Why I chose D over Ada and Eiffel
PauloPinto
pjmlp at progtools.org
Thu Aug 22 23:33:55 PDT 2013
On Thursday, 22 August 2013 at 23:59:59 UTC, H. S. Teoh wrote:
> On Thu, Aug 22, 2013 at 10:10:36PM +0200, Ramon wrote:
> [...]
>> Probably making myself new enemies I dare to say that gui,
>> colourful
>> and generally graphics is the area of lowest quality code.
All areas are bad, given the way software projects are managed.
The consulting projects I work on, are for Fortune 500 companies,
always with at least three development sites and some extent of
off-shoring work.
GUI, embedded, server, database, it doesn't matter. All code is
crap given the amount of time, money and developer quality
assigned
to the projects.
Usually the top developers in the teams try to save the code, but
there is only so much one can do, when the ratio between both
classes
of developers so big is as a way to make the projects profitable.

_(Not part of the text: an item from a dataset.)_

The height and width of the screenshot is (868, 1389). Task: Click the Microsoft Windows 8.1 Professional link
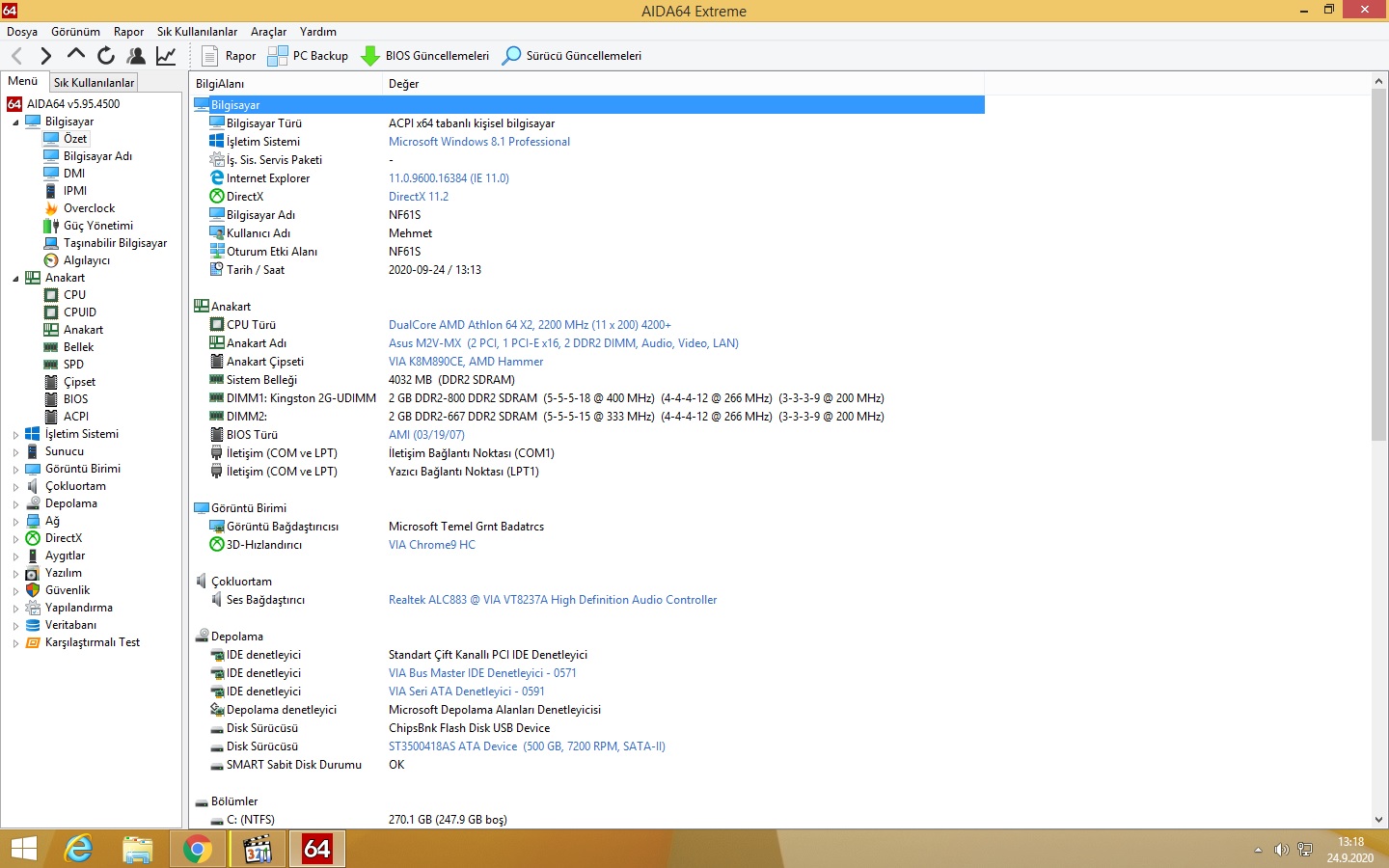click(478, 142)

So the few heroes that at the beginning of each project try to
fix the
situation, eventually give around the middle of the project.
The customers don't care as long as the software works as
intended.
> [...]
> LOL... totally sums up my sentiments w.r.t. GUI-dependent apps.
> :)
>
> I saw through this façade decades ago when Windows 3.1 first
> came out,
> and I've hated GUI-based OSes ever since. I stuck to DOS as
> long as I
> could through win95 and win98, and then I learned about Linux
> and I
> jumped ship and never looked back. But X11 isn't that much
> better...
> there are some pretty bloated X11 apps that crash twice a day,
> too.
Funny, I have a different experience.
Before replacing my ZX Spectrum with a PC, I already knew Amiga
and Atari ST systems. And IDEs on those environments as well.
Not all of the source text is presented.